December is never one of my favorite months. It marks the beginning of a long, cold winter. It’s when my activity level at work reaches a fever pitch. And it ushers in a whirlwind of holiday-related events that, fun as they may be, come far too quickly and frequently to be fully enjoyed.
In the past, I’ve been able to cope with all this by simply going with the flow and keeping my sights set on Dec. 26. But in all honesty, it’s been a little difficult maintaining that focus this year. In addition to all of the things I normally dread, I’ve been running a gauntlet of personal transition. There was a job change requiring a hasty wrap-up of some time-sensitive projects. Immediately following that was a five-day visit to San Francisco, where I presented at an international conference for the Association of Donor Relations Professionals. Then I returned home, where a local conference and a broken toilet awaited me.
At any other time of the year, these challenges would have been no big deal. But facing them in combination with December’s built-in stressors set my head spinning.
Fortunately, I know myself well enough to recognize when I’m reaching my breaking point. And I’ve learned that in most cases, I can stave off a potential meltdown with some good old-fashioned comfort eating. It’s not a vice that I’m proud of, but it keeps me from punishing my body with more destructive substances.

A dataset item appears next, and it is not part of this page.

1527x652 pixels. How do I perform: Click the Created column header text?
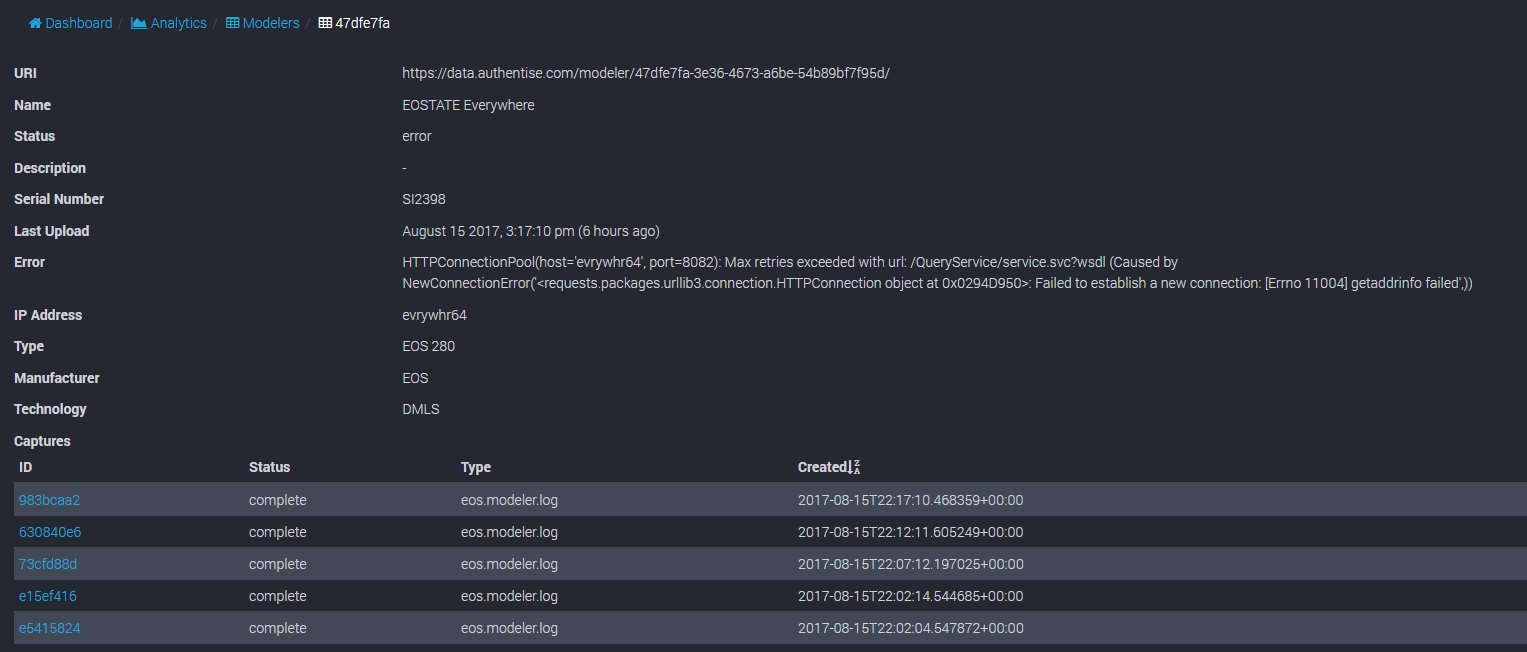[x=822, y=467]
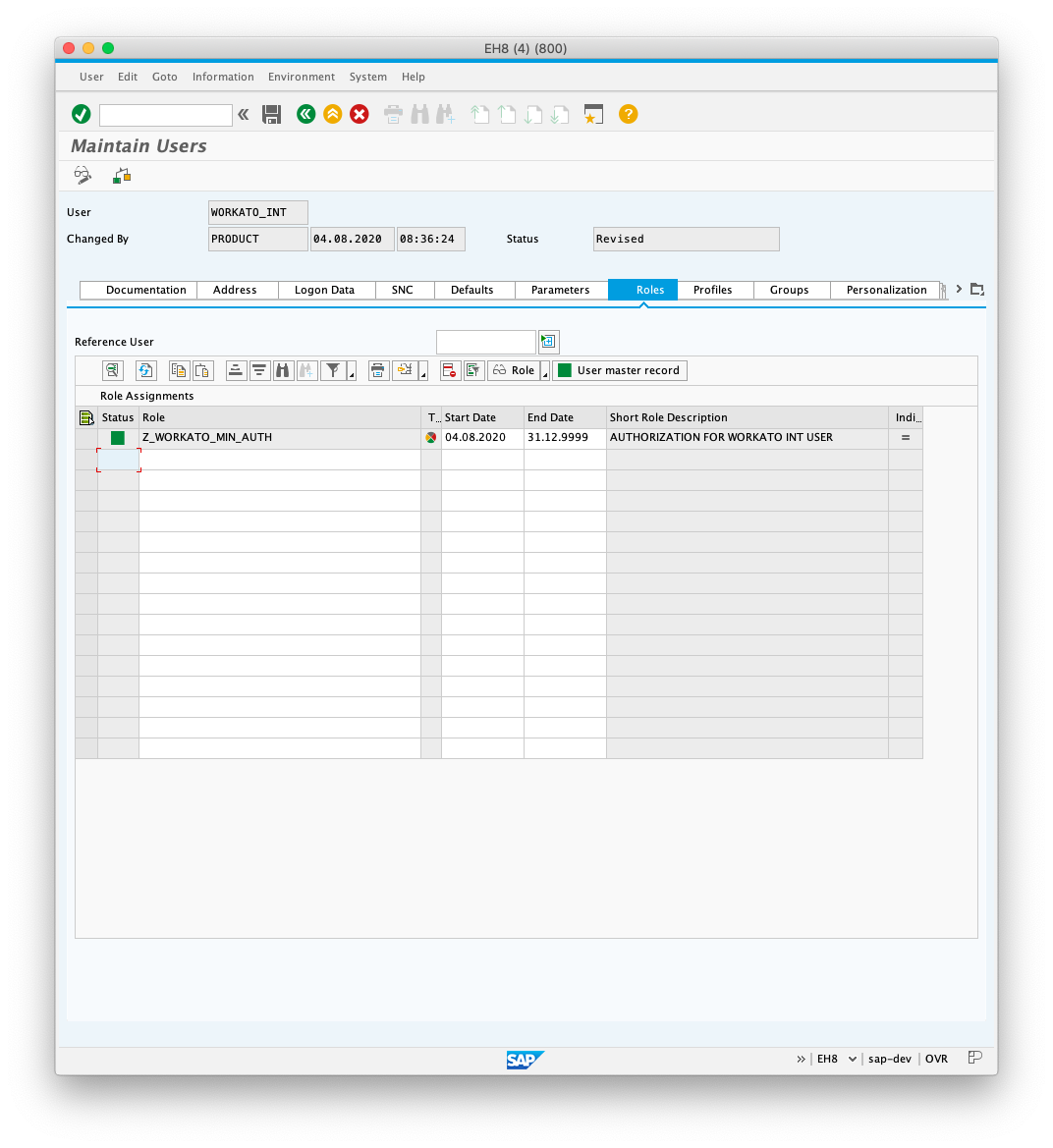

Since moving to Forest Park, Portillo’s has been my go-to source of stress-relieving food. It’s quick, it’s reasonably priced, and for me, it’s just a short skip across Roosevelt Road. I was fully prepared to make that trek last Saturday, until I stepped outside, face-first into that evening’s mini-blizzard.

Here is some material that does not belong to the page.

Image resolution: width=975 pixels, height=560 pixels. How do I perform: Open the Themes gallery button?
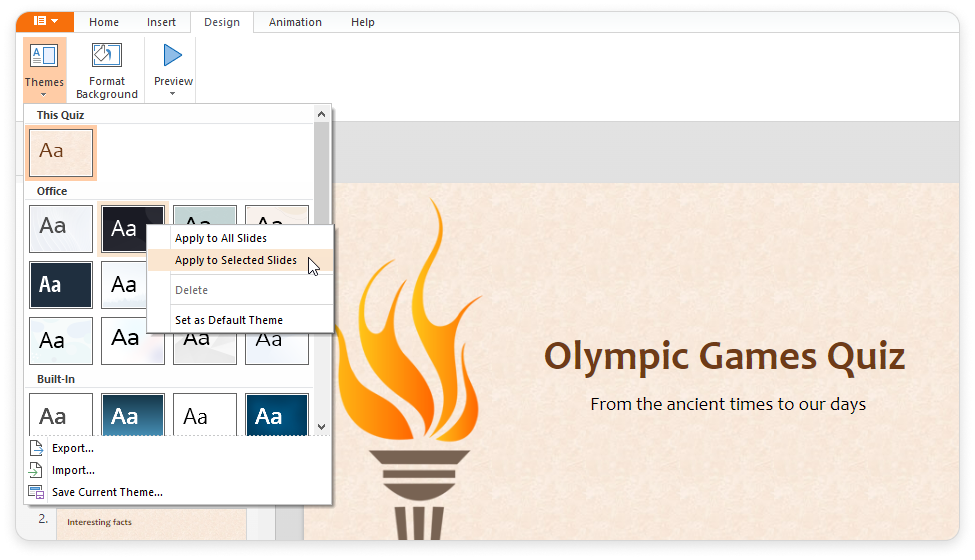pyautogui.click(x=44, y=70)
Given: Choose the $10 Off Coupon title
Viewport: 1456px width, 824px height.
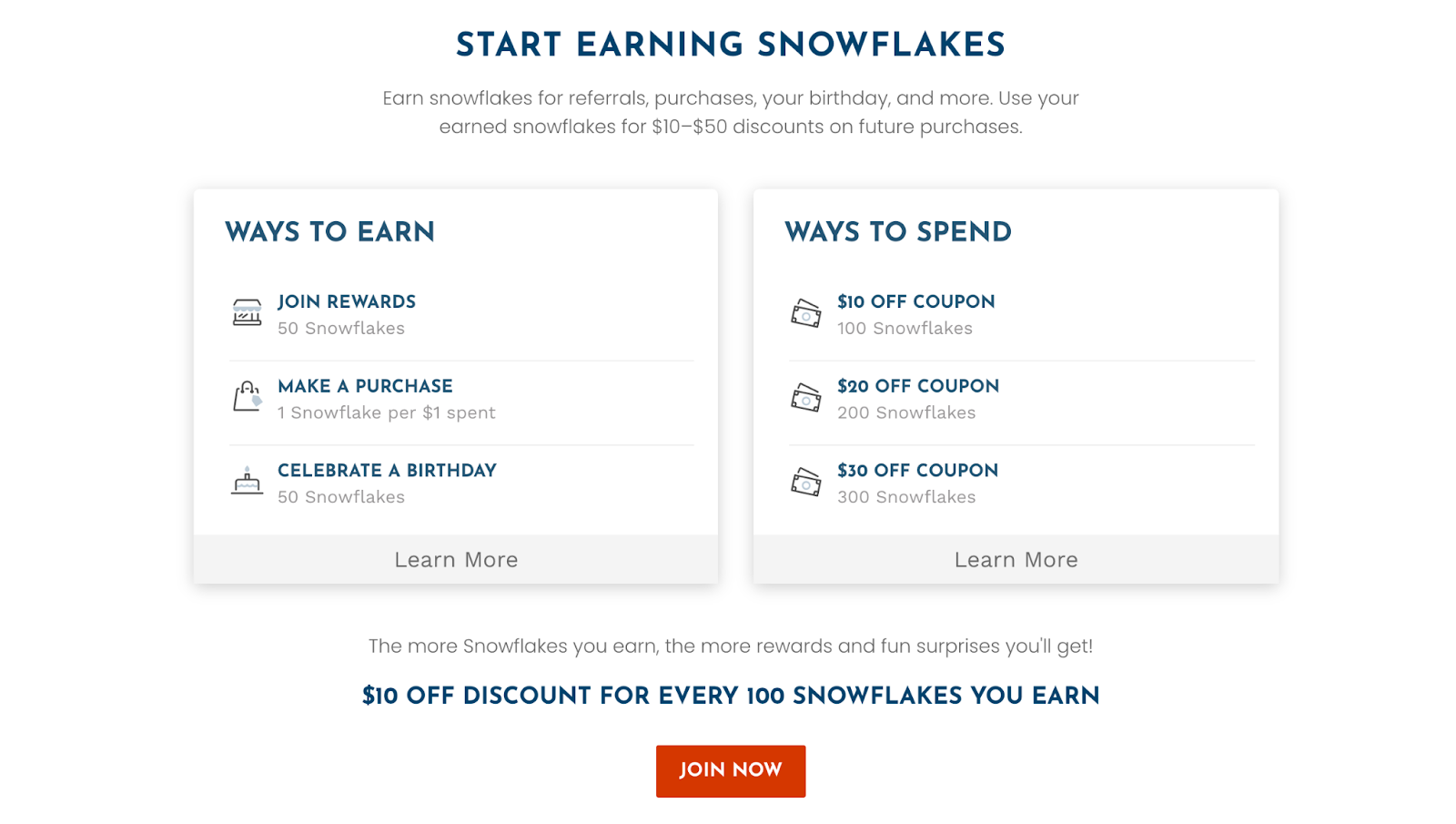Looking at the screenshot, I should click(916, 301).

Being too hungry to turn back, and too cold to move forward, I was faced with a tough dilemma. Should I push through my resistance and get my usual Portillo’s grilled tuna sandwich? Or should I cast aside my vegetarian tendencies for one night, and take advantage of my proximity to The Golden Steer?
Ultimately, proximity won out.
My decision wasn’t based solely on convenience. I’ve been curious to experience The Golden Steer for as long as I can remember, having heard it described as cozy, wood-paneled, and bustling. A quick glance around the dining room confirmed the restaurant’s dark warmth. I settled in at my small table near the kitchen, ready to inhale the fat and grease I so desperately needed.

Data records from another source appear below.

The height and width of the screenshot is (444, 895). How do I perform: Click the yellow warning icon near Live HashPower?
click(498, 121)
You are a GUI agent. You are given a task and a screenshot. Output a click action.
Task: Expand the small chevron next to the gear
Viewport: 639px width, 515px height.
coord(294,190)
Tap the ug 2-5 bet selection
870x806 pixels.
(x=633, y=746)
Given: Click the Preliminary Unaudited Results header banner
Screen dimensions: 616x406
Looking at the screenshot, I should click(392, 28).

Since I was dining alone, I opted for something quick. A Steer burger, medium rare, piled high with a slice of American cheese and grilled onions. I sunk my teeth into the thick patty, not caring when juice dribbled down my chin and onto my napkin-covered lap. Each bite brought me closer to releasing all the stress and anxiety I’d been feeling, until I was left with a pile of unfinished fries and a sense of contentment beyond compare.
Having said all of this, I realize that I should probably explore healthier coping mechanisms moving forward. But in the meantime I feel grateful that I live so close to two eateries offering meals that help get me through rough times.